----- Rows
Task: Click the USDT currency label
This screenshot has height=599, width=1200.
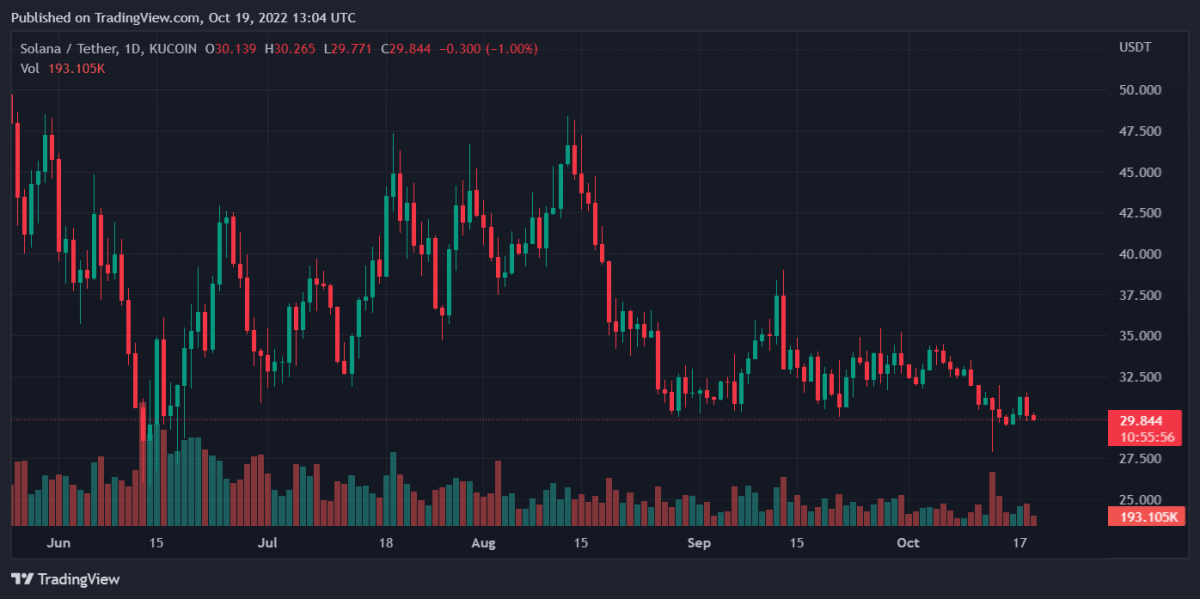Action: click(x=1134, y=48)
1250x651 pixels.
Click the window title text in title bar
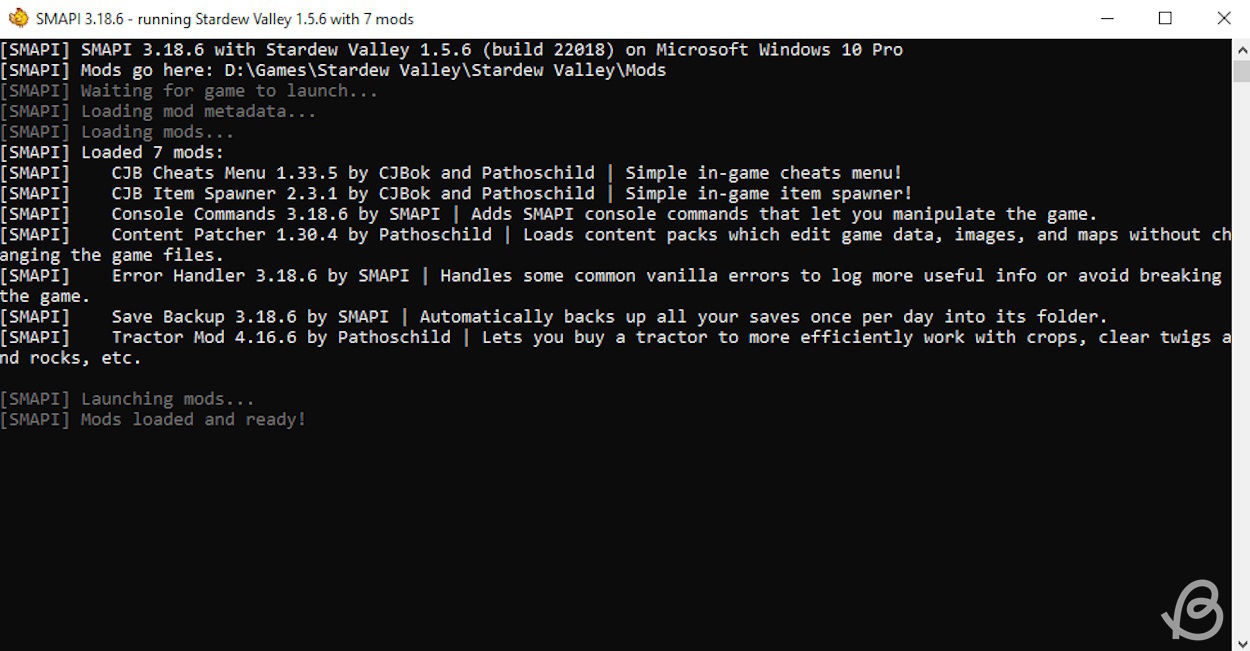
----------
----- Rows
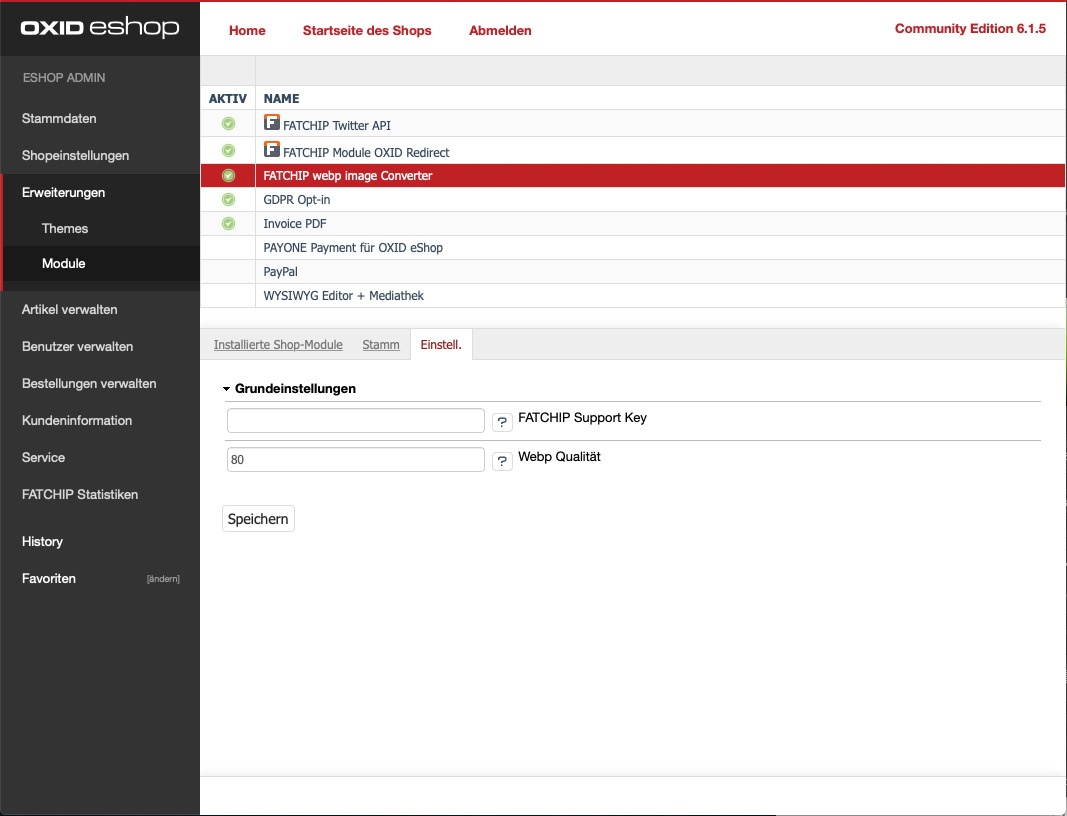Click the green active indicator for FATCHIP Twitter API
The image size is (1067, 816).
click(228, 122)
----------
What the task requires
Copy the records verbatim, starting at the line containing "Task: Click the USDT currency label" and ending with the line containing "Click the window title text in title bar", both of those lines included. Leave out the pictures.

Reply to the task
Task: Click the USDT currency label
This screenshot has height=599, width=1200.
Action: click(x=1134, y=48)
1250x651 pixels.
Click the window title text in title bar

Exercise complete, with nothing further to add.